In the Bible the expression occurs only in accounts of that event. Matthew, Mark, and John all transliterate it (Luke does not, but appears to paraphrase it with the Greek word for "glory": see his "glory in the highest, 19:38 ). According to Matthew, the crowd that accompanied Jesus that day shouted "Hosanna to the Son of David!" (21:9), as did the children later in the temple (v. 15). Mark ( 11:9 ) and John ( 12:13 ) do not have "to the Son of David, " but all three follow the opening cry with, "Blessed is he who comes in the name of the Lord!" (from Psalm 118:26 ). Matthew and Mark conclude the people's cries with "Hosanna in the highest" (apparently an echo of Psalm 148:1 ), which John omits. But Mark inserts "Blessed is the coming kingdom of our father David" (
11:10 ), and John adds, "Blessed is the King of Israel" ( 12:13 ). These appear to be interpretations of "he who comes in the name of the Lord." And they agree essentially with Luke's formulation of the people's words taken from Psalm 118:26, "Blessed is the king who comes in the name of the Lord" ( 19:38 ).
Those from whose lips "Hosanna" rose that day seem to have looked on Jesus as God's anointed one from the house of David of whom the prophets had spoken and through whom they hoped that all their messianic expectations would be fulfilled. However misguided their particular expectations may have been, their actions underscore the theme of the Gospels that Jesus is indeed the promised son of David through whom the redemption announced by God's prophets has come. In him the age-old cry, "Lord, save us, " has become the glad doxology, "Hosanna, " which equals: "Praise God and his Messiah, we are saved."
Most likely the authors of the Gospels transliterated "Hosanna" rather than translating it because it served on the people's lips as a joyful exclamation which, if translated, would have sounded like a prayer. In similar fashion, John transliterated "Hallelujah" in Revelation 19:1, 3, 4, 6 because it had become an exclamation of praise whereas originally it was a call to praise ("Praise the Lord").
9 months ago
The word hosanna (Latin osanna, Greek ὡσαννά, hōsanná) is from Hebrew הושיעה־נא, הושיעה נא hôšîʿâ-nā and related to Aramaic אושענא (ʾōshaʿnā) meaning "save, rescue, savior".[1]

In the Hebrew Bible it is used only in verses such as "help" or "save, I pray" (Psalms 118:25).

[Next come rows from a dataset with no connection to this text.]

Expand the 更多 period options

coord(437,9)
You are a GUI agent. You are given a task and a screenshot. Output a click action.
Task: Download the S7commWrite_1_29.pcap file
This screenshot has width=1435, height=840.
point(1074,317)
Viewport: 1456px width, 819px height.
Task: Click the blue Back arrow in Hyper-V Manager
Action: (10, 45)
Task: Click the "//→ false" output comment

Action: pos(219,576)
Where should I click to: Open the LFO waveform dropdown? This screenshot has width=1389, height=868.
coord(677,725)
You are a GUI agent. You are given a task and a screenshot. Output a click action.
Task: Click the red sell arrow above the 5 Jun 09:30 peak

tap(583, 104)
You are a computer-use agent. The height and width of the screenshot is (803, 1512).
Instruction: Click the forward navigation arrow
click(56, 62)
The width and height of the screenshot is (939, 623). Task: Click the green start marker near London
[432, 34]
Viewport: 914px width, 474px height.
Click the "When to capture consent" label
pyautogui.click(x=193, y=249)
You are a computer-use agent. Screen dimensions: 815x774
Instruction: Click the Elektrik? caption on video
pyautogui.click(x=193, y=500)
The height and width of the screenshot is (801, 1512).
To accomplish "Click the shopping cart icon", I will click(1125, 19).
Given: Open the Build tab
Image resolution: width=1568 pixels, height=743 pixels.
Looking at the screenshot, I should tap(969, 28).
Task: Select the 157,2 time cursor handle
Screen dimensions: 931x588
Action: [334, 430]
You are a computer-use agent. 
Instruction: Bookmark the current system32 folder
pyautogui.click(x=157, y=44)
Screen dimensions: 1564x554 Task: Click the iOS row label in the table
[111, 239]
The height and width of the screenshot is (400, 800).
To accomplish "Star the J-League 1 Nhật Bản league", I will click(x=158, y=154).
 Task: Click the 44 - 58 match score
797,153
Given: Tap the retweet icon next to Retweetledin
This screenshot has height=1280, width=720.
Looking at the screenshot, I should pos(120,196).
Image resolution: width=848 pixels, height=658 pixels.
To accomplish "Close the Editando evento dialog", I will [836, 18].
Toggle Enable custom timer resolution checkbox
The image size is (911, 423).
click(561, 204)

It is applied in numerous verses of the New Testament including "Hosanna; blessed is the one who comes in the name of the Lord" (Mark 11.9), "hosanna in the highest" (Mark 11.10); "hosanna to the Son of David" (Matt 21:9). In that context, the word Hosanna seems to be a "special kind of respect" given to the one who saves, saved, will save or is saving now. If so Hosanna means "a special honor to the one who saves". The old interpretation "Save, now!",[2] based on Psalm 118:25, does not fully explain the occurrence of the word in the Gospels[3] as a shout of jubilation, and this has given rise to complex discussions.[4]